Institutional and Cash Buyers Pull Back, Leaving More Room for Individual Investors
By Kerry Curry, Contributing Writer
Opportunities for residential real estate investors who finance their portfolios could be on the rise as institutional buyers pull back from the housing market and the share of all-cash purchases declines.
Cash buyers of residential real estate accounted for 31.8% of the for-sale residential housing market in the first quarter of 2016, down from 35.4% a year ago, according to RealtyTrac. The figure includes single-family homes and condos.
The share of institutional buyers of residential real estate has been on the decline for 11 consecutive quarters, RealtyTrac said. RealtyTrac defines an institutional investor as an entity that buys at least 10 single-family properties or condos in a calendar year. Institutional investors accounted for 2.6% of all single-family or condo sales in Q1, down from 3.4% in the year-ago period.
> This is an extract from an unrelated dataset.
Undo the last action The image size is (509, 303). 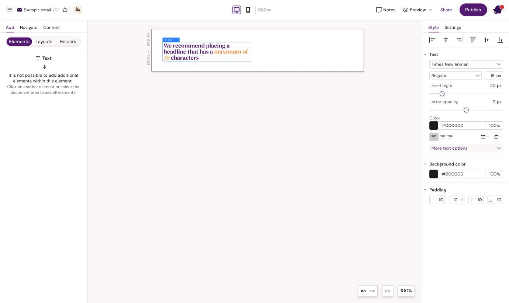[x=363, y=291]
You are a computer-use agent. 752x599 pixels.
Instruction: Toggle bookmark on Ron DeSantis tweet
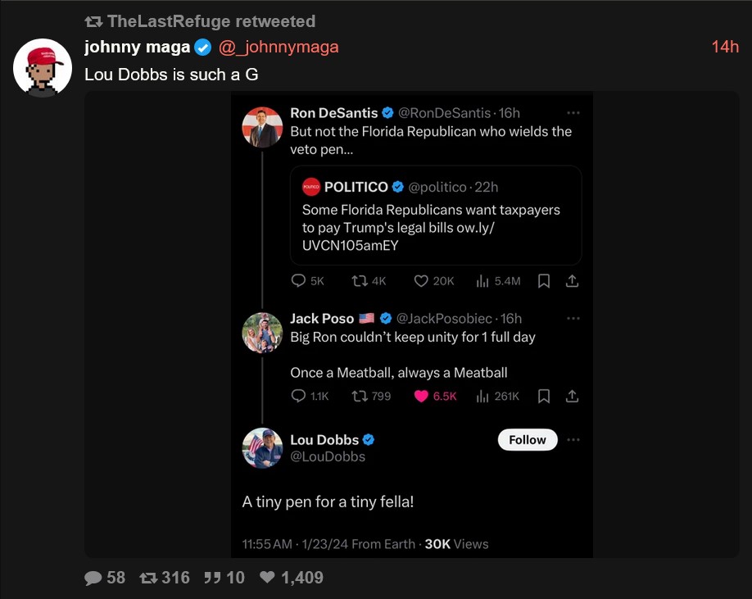(543, 281)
A myriad of reasons account for the pullback in cash and institutional buying:
- Institutional investors have been priced out of markets that they originally entered.
- The property types and prices that institutional buyers demand are in short supply in many markets.
- Institutional buyers have acquired a sufficient number of properties to reach their goals and objectives.
- Cash discounts aren’t as big as they used to be.
- Cash buyers have significant competition in certain markets, and are even paying a premium in some high-demand markets such as Seattle and San Francisco.
- Financing products geared specifically toward single-family real estate investors have opened up more options for financing.
- Competition among lenders to attract real estate investors has produced attractive products and opportunities.
Pullback opens doors for individual investors
For the individual residential investor who leverages their real estate portfolio with financing, these changes in the housing market can be viewed as positive developments.
“There’s less competition from institutional investors which should open up the door of opportunity for individual investors,” says Daren Blomquist, senior vice president at RealtyTrac.
“Some of these institutional investors have evolved as well,” Blomquist says. “They have no desire to take over the world and own every single investment property, but they see an opportunity in lending to individual investors who can then go out and buy more investment properties with tailored investor loan products,” he says.
Competition is also down from cash buyers who woo prospects with the promise of a quick and guaranteed cash sale, even if waiting for an investor to secure financing would mean a higher price for the seller’s property.
Overall, these changes spell opportunity for the residential real estate investor.